At last! My turn! On answering, I am not greeted by a pharmacist or technician; just another automated answer. Sure, I’ll continue to hold for the pharmacist. The waiting-room music sings through the receiver, accompanied by the rhythmic sound of my typing.
As I wait, mentally crossing my fingers that they’ll pick up and not disconnect accidentally for the second time, another automated message states: “Hello! Your call is important to us. Please stay on the line….”
I’m sure everyone else is trying to refill their medications before the weekend, too. I bet there’s only a few pharmacists working.
Another automated message lists options to help direct my call. Is my request considered a refill if my doctor sent a new script? If I select “check the status of my order,” will I be able to return to this menu if I’m wrong? I just wish there was a technician to help me. I wish I could just see someone in person.

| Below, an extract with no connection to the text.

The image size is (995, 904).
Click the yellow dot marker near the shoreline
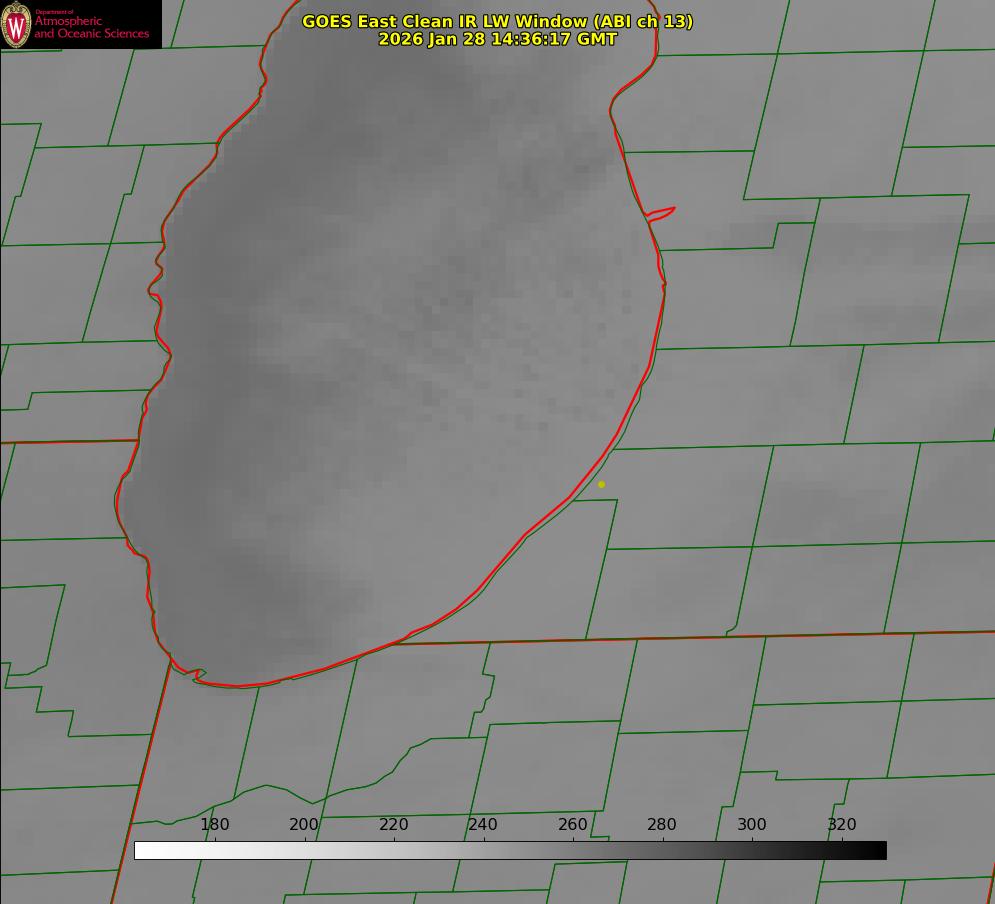point(601,484)
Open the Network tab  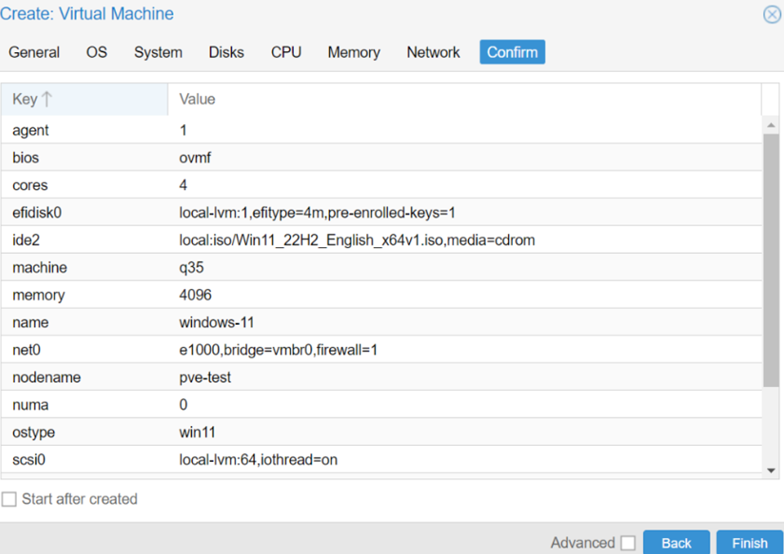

If I could afford this medication, I wouldn’t even have to use this specific pharmacy. This week, I’ve already been through this phone ordeal with two other online pharmacies that couldn’t fill my prescription. I remember when pharmacies were first marketed as a convenience. Is it so wrong to just want to speak with a person?
Click.
Silence.
Did I really just get disconnected for the third time?!
I’m exhausted. Exhausted from hours waiting on the phone, just trying to connect with a non-automatic bot. Exhausted from asking my kind physician to re-send to a new pharmacy every few months, as I seek whichever one can fill this non-formulary medication most cheaply. I miss the days when the words “non-formulary” or “alternative” didn’t leave a knot in my stomach. I miss the days when my medications were covered at my local pharmacy. If something changed, I could consult that pharmacist. I’m exhausted from being on hold for hours on Monday, Tuesday, Wednesday and again today, just for one medication.
Before I hang up, I hear the automated voice: “Hello, thank you for holding. Before we fill your prescription, we have to contact your doctor’s office for some information. Press 1 to return to the main menu.”
I was just at my doctor’s office today. Well, virtually I was–in between seeing my own patients and catching up on their refill requests before the weekend. I wouldn’t want them to miss their medications….
But now, I am the patient. And now, it’s 5 pm on a Friday. I took my last pill yesterday. And I’ll be missing my medication. Oh, how this pharmacy has humbled me.